Se ragioniamo ancora in termini di conflitto di classe e tutela dei diritti acquisiti, se ancora evochiamo, come ha fatto in modo sconcertante in un intervento televisivo qualche settimana fa un “imprenditore” come Diego Della Valle, debiti di riconoscenza che la Fiat (di trent’anni fà) dovrebbe avere (oggi) nei confronti del paese per aver ricevuto allora consistenti aiuti pubblici, siamo irrimediabilmente già fuori.
Peraltro circolano in questi giorni voci, inattendibili e ricorrenti ma verosimili, che evocano la vendita degli stabilimenti italiani e della stessa Fiat. Ma a chi? Perché un altro grande costruttore mondiale dovrebbe cacciarsi nel buco nero delle fabbriche italiane a regole invariate?

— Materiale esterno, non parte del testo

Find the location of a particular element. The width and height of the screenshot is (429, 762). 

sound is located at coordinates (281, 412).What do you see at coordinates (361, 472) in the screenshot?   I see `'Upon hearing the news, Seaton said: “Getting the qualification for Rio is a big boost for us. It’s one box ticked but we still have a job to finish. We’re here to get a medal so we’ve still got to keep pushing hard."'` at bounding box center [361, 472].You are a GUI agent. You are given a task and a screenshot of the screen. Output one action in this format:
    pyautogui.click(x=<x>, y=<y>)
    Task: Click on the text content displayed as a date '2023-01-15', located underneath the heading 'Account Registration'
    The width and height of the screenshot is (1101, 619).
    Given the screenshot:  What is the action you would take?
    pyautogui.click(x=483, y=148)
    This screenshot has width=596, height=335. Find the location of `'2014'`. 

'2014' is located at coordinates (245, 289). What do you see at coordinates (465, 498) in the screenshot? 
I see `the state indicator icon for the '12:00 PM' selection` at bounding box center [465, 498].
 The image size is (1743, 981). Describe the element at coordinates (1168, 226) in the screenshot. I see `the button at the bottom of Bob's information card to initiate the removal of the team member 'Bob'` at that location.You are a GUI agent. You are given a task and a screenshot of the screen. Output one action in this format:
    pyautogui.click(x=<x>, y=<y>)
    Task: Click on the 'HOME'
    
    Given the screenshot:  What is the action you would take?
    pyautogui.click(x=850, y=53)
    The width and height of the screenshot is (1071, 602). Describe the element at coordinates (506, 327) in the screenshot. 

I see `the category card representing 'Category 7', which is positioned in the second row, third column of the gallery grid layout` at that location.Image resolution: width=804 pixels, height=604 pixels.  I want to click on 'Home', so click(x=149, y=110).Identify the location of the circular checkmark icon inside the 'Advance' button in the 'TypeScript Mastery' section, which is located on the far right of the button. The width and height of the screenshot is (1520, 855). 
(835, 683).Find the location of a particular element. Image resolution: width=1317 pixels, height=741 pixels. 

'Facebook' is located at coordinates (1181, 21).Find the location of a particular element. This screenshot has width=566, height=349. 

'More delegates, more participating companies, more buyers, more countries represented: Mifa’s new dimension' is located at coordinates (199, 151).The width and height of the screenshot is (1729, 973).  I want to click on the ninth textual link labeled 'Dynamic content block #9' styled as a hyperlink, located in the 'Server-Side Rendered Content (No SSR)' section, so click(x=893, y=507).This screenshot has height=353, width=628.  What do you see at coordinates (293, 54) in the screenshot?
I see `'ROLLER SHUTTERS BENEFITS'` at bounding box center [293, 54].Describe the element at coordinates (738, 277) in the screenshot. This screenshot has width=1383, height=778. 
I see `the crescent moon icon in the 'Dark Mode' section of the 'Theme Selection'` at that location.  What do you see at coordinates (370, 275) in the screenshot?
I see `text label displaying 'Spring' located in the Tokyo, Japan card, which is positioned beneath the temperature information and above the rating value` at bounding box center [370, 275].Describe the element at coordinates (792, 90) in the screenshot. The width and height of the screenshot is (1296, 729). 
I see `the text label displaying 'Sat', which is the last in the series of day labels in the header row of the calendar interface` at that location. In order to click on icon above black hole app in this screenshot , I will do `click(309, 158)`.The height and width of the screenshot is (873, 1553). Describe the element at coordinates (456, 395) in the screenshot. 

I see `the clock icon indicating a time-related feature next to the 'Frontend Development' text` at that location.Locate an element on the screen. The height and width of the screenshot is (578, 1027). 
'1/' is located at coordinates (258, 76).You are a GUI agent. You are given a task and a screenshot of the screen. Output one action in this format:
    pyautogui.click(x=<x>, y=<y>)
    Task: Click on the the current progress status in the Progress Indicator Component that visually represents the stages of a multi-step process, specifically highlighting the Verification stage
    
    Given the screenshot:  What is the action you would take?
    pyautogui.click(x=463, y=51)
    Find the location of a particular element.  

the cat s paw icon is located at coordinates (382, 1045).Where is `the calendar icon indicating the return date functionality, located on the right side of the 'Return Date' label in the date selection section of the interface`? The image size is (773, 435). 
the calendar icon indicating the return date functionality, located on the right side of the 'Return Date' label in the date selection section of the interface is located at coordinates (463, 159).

Qualcuno ipotizza che potrebbe farlo solo chi ha capitalizzazione ricca e necessità di essere più visibile in Europa, come i cinesi. Non mi pare verosimile, troppi rischi e poche garanzie e in ogni caso la “Fiat cinese” si affretterebbe a chiudere per prima cosa le fabbriche italiane e trasferire la produzione in quelle polacche o serbe o di un qualsiasi altro paese in cui produrre con flessibilità, certezza e a costi compatibili sia possibile.
Come può finire? Posto che comunque una qualsiasi imprevedibile nuova crisi finanziaria mondiale può cadere sulle nostre teste in qualsiasi momento travolgendo piani e mercati, si può solo sperare che il buonsenso e il realismo prevalgano, garantendo condizioni produttive meno pesanti, e che il piano industriale sia efficace, cioè i prodotti in uscita dal gruppo Fiat Chrysler nei prossimi due anni siano tanto competitivi e graditi ai mercati che tutto vada per il meglio nonostante la palla al piede degli impianti produttivi italiani.
Auguri a noi, tutti. Speriamo di farcela, ne va della sopravvivenza di un’industria automobilistica in Italia e forse non solo.